I've spent even less time on Digg, but that's a whole different story. Digg sucks. It's supposed to surface interesting news items by using the wisdom of the crowd, but I've never found anything really newsworthy. Instead it seems to be a repository for net curios and ephemera. Digg doesn't compete with CNN, it competes with BoingBoing and, unfortunately, it isn't as well written.

Since voice is about the least interesting thing you can do with a network here in the 21st century, Skype bores me from the get go. About the second-least interesting thing you can do with a network is exchange text messages between two computers. Oh boy. The interest in Skype has always mystified me. Perhaps this is a developed-economy, North-American-centric view, but cheap voice and IM don't seem like a big deal. One day, Google's going to flip their switch on Google Talk and we'll all be calling everyone for free, so why bother caring about Skype?

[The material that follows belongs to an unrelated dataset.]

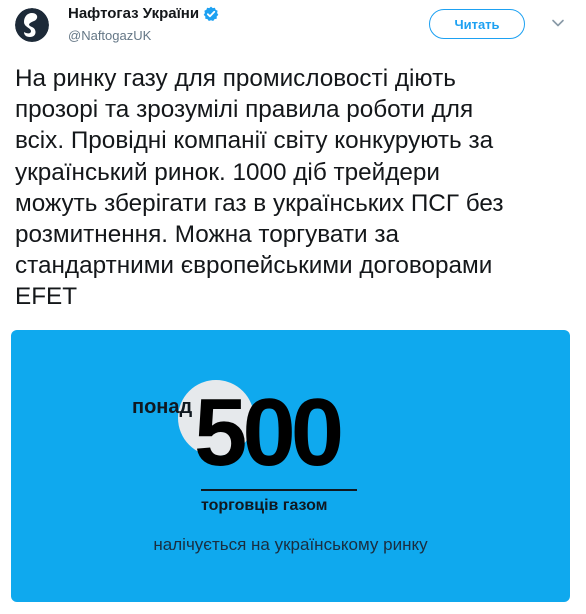 The width and height of the screenshot is (586, 614). What do you see at coordinates (269, 432) in the screenshot?
I see `card-big-number: 500` at bounding box center [269, 432].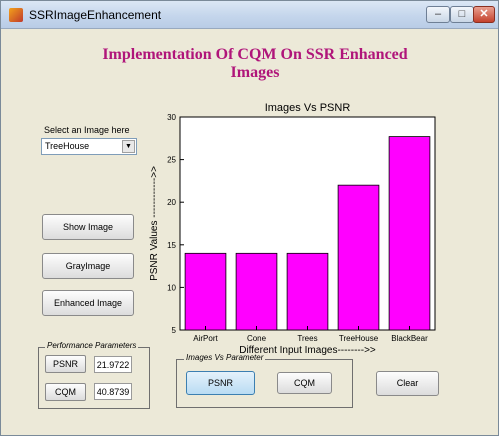 This screenshot has height=436, width=499. I want to click on bar-airport, so click(206, 292).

And Flock? Well, Flock, for me, is one of those situations where the problem they're trying to solve—smoothly integrating both the reading and the writing of the web—is a real one, but in their prepackaged solution just doesn't do what I want. As I've said, I need my newsreader online so I can manage my news intake from anywhere (not just places were I can install the Flock browser). Supporting bookmarking to del.icio.us is great, but what if you're like Arrington, and you use BlueDot? I guess you have to turn to a plug-in for that (in which case, aren't you back where you started when you were using Firefox?). Flock's in a tough position in that no matter what they choose to include or exclude from their product, they're liable to piss somebody off, including me.